Quando tinha cinco anos eu me matei

O escritor, psicologo e palhaço Howard Buten escreveu na década de 1980 um livro interessantíssimo em que abordava o autismo na fala de um garoto bem esperto. Burt finalmente chega ao Brasil por meio da Editora Rádio Londres.

Por Alexandre Melo, do Recife

Compreender o outro tem sido um grande desafio nesses tempos intolerantes em que vivemos. De fato, poucas vezes tentamos nos imaginar no lugar do próximo para entender seus problemas ou dificuldades. Mas Howard Buten - que é escritor, psicologo especializado em autismo, e palhaço - tentou fazer isso quando escreveu Quando Tinha Cinco Anos Eu Me Matei, que foi recém publicado no Brasil pela Editora Rádio Londres.

O protagonista de sua história aparentemente sofre de Transtorno do Especto Autista. O autismo é uma condição neurológica em que o acometido tem dificuldades de interação social, apresentando padrões de comportamento repetitivos e interesses restritos. Em 2014 estimava-se mais de 2 milhões de pessoas com Autismo no Brasil.

No livro, conhecemos Burt, um garoto de oito anos, que está internado no Centro de Bem-Estar para Crianças, após um incidente com a amiga da escola Jessica Renton, em que foi culpado. Burt, que está sob tratamento do dr. Nevele, conta seu dia-a dia, intercalando com situações anteriores a sua internação. Ele é um garoto que sonha acordado, expert em soletração, mas com dificuldades sociais. O menino é fã de heróis como Zorro, Super Man, Popeye, e imagina situações das mais diversas em que incorpora o lugar deles misturando a realdiade com seus devaneios. Shurbs é praticamente seu único amigo, até ele conhecer Jessica, e ficar fissurado na menina. Burt é ingenuo, sente "coisas estranhas" quando está próximo dela, mas tudo na inocência da infância. Contudo fez algo de grave à menina e por isso foi levado para o Centro, acusado de ser um sociopata por seu médico. Nesse ínterim, acompanhamos os devaneios de Burt, pelas letras de Howard, enquanto tentamos descobrir o que afinal ele fez à menina. 

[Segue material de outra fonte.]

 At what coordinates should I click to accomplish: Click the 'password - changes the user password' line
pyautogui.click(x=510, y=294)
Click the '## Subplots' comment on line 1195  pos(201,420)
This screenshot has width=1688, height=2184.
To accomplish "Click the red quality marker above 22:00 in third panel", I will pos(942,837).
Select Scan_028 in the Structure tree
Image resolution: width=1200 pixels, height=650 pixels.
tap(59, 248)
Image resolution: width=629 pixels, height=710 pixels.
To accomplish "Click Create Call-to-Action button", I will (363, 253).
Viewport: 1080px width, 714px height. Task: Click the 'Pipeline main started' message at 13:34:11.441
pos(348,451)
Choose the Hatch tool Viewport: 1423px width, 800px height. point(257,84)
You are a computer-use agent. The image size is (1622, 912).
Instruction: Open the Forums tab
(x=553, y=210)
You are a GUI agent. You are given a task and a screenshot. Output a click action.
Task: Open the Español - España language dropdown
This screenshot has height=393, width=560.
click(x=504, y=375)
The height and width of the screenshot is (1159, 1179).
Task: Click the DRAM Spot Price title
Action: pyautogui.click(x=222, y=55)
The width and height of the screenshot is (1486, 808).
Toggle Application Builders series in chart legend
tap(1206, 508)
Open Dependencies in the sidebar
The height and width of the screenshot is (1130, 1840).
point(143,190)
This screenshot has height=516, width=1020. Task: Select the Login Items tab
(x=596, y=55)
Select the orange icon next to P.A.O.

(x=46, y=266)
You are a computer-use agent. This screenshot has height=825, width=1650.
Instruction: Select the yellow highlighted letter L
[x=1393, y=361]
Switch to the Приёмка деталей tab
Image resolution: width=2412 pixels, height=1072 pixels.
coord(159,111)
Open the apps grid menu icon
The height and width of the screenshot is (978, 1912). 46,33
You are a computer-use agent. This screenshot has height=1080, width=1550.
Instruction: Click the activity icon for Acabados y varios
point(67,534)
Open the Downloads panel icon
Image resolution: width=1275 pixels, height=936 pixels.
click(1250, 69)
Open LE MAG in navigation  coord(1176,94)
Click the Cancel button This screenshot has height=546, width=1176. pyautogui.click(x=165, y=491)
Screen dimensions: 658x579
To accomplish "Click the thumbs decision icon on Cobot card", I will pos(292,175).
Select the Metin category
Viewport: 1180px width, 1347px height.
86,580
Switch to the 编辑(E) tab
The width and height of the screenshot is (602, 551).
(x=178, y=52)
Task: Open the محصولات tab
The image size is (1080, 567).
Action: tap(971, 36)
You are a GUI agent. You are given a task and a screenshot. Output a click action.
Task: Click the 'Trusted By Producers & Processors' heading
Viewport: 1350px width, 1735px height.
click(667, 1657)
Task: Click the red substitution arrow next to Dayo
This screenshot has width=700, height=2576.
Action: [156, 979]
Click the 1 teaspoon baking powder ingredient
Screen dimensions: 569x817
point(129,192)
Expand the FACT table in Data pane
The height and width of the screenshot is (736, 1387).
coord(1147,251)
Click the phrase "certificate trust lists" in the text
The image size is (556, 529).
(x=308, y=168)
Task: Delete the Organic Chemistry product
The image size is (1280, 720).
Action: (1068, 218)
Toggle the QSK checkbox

A edição da Rádio Londres é muito bem produzida, e com tradução de Alexandre Barbosa de Souza.
São pouco mais de 180 páginas, e apesar do inicio lento, a leitura vai se tornando interessante no decorrer da trama. Vemos como a imposição de uma moral adulta é imposta a uma criança, e ficamos nesse pingue-pongue entre relatos de criança em situações entendidas de outra forma quando olhadas sob a perspectiva adulta.
Após ler Quando Tinha Cinco Anos Eu Me Matei, senti mais vontade de entender o universo do autismo, foi uma leitura boa, apesar de que, em momentos, senti que faltou algo à narrativa de Buten para explicar melhor os fatos, principalmente a relação entre Burt e Jessica.

O autor Howard Buten
O autismo tem tratamento, e que deve ser inciado o quanto antes, pois auxiliar e muito no desenvolvimento da criança.  Recomendamos a leitura desse artigo sobre o Transtorno do Especto Autista: AQUI.

"Assim como qualquer ser humano, cada pessoa com autismo é única e todas podem aprender."